5. Recordings: Vide Article 8, unless otherwise agreed by the parties, recordings of the video conferencing can only be obtained with the prior permission of the Tribunal and within 24 hours of the end of the virtual hearing for the ease and convenience of the stakeholders.

Obstacle course that lies ahead

Convenience and flexibility of the parties is an indispensable feature of arbitration. However, there appear to be multiple obstacles that stakeholders may face during virtual hearings, such as:

1. Witness Tutoring: A significant aspect that warrants attention is that of witness tutoring, which maybe in the form of reading out from a script that may have been prepared prior to the hearing or following instructions from a third party during the testimony. These aspects may be present or located in the interior of the hearing room, where the camera may not focus. However, it is comparatively easier during an in-person hearing to trace out the true character of the witness, whereas, in virtual hearings, it remains indispensable to ensure that the witnesses are not involved in acts that would undermine the credibility of their statements. 

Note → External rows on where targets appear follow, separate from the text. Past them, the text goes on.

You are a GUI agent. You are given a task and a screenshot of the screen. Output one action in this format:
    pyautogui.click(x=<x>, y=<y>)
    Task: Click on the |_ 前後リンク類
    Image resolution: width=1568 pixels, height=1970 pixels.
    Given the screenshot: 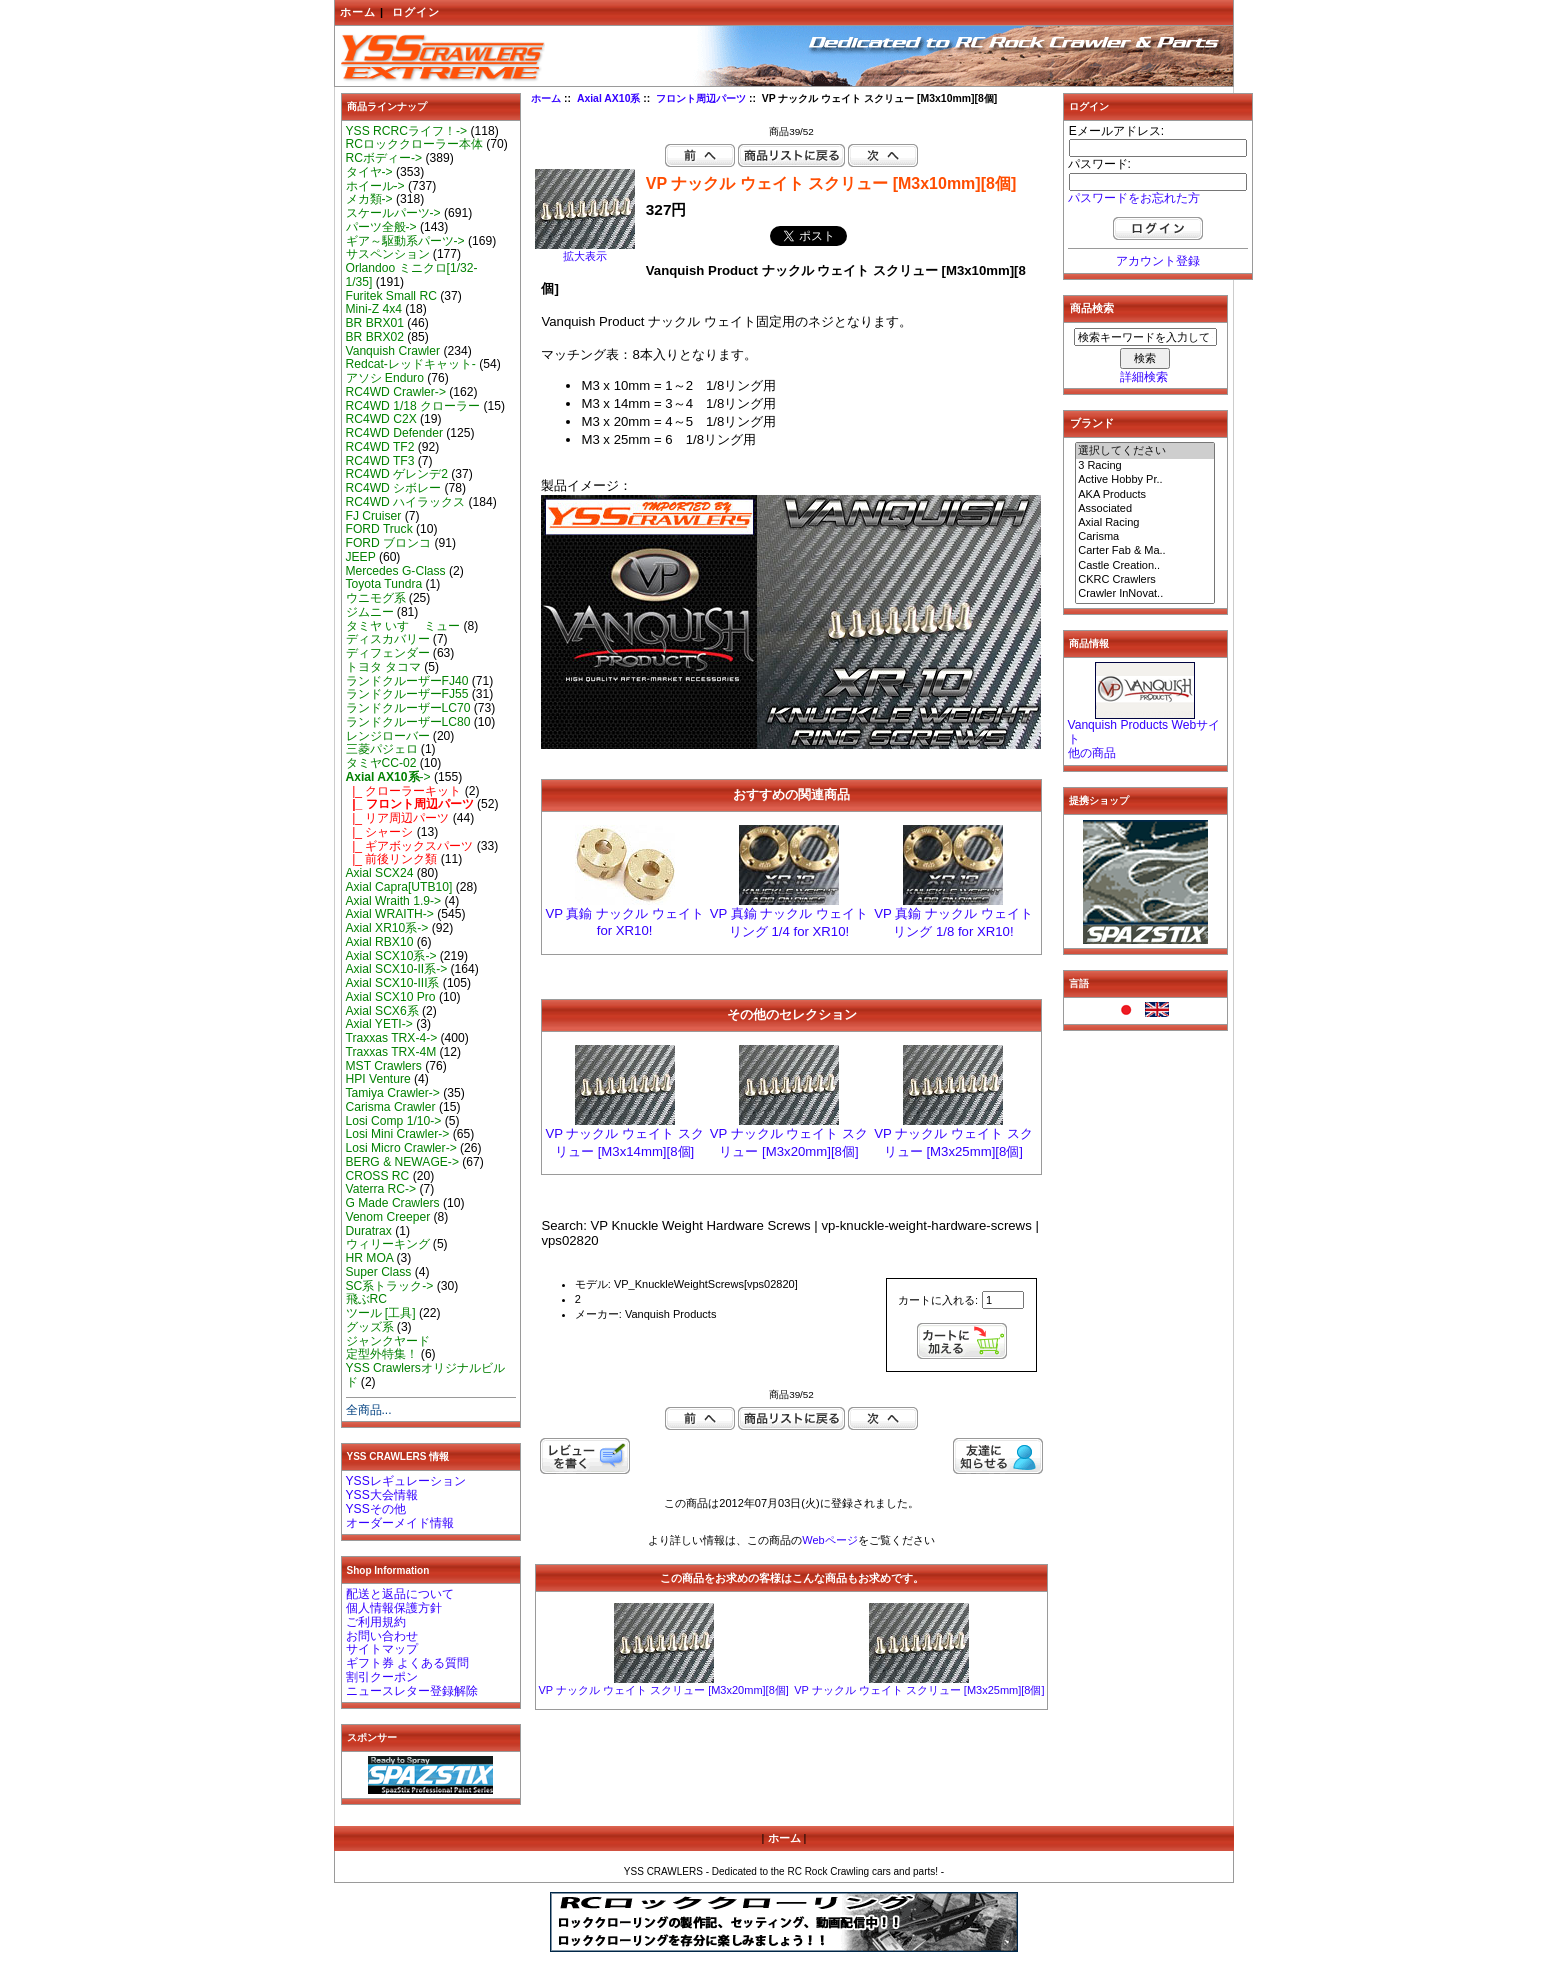 What is the action you would take?
    pyautogui.click(x=392, y=859)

2. Technical Muddles: It is worth stating that, several arbitral institutions lack services in compliance with the minimum technological requirement as prescribed by the Protocol. Therefore, whilst moving forward, technical and logistical blocks may be a commonly faced obstacle. 

3. Inflating Costs: There appears to be a conundrum of cost surrounding the virtual hearings, as (i) only a handful of arbitral institutions provide for virtual hearings set-up, and it would be extremely difficult to locate one with the exact specifications mentioned in the Protocol (ii) even if one succeeds, the cost of attending and utilizing such virtual platforms would be immensely high, thereby inflating the total cost borne by the parties to the dispute and defeating the point of cost-effectiveness, and (iii) in case the parties are not willing to utilize such virtual platforms due to the costs attached, delay in disposal or settlement of the case would ultimately result in opposing the objectives of selecting arbitration over litigation.  

4. Confidentiality: One of the forefronts and motivations involved in arbitration is confidentiality. However, insofar as the exchange of documents and circulation of the recorded proceedings is concerned, questions regarding confidentiality are inevitable. Although, the Protocol provides for IP encryptions, the same needs an assessment to ensure that confidentiality is maintained throughout the proceedings.

Conclusion

Despite such unprecedented times, the Protocol has laid a strong groundwork towards conducting virtual hearings. Notwithstanding the obstacles, which may come through the way, several clouds over the conduct of virtual hearings are now lucid. Arguably, due recognition needs to be awarded to the Protocol for addressing a slew of questions apropos to the minimum technological requirements, witness testimony, observers, backup facilities so on and so forth. Pertinently, the concerns relating to the confidentiality may be answered by way of the Cybersecurity Protocol for International Arbitration, 2020.Therefore, timely and innovative steps in the international arbitration community have assisted dispute resolution services across the globe to not only suggest potential alternatives but also to ensure that there is a presence of a strong foundation to adapt to the new normal.


This article has been authored by Vivek Joshi and Rohan Gulati, students at Symbiosis Law School, Hyderabad.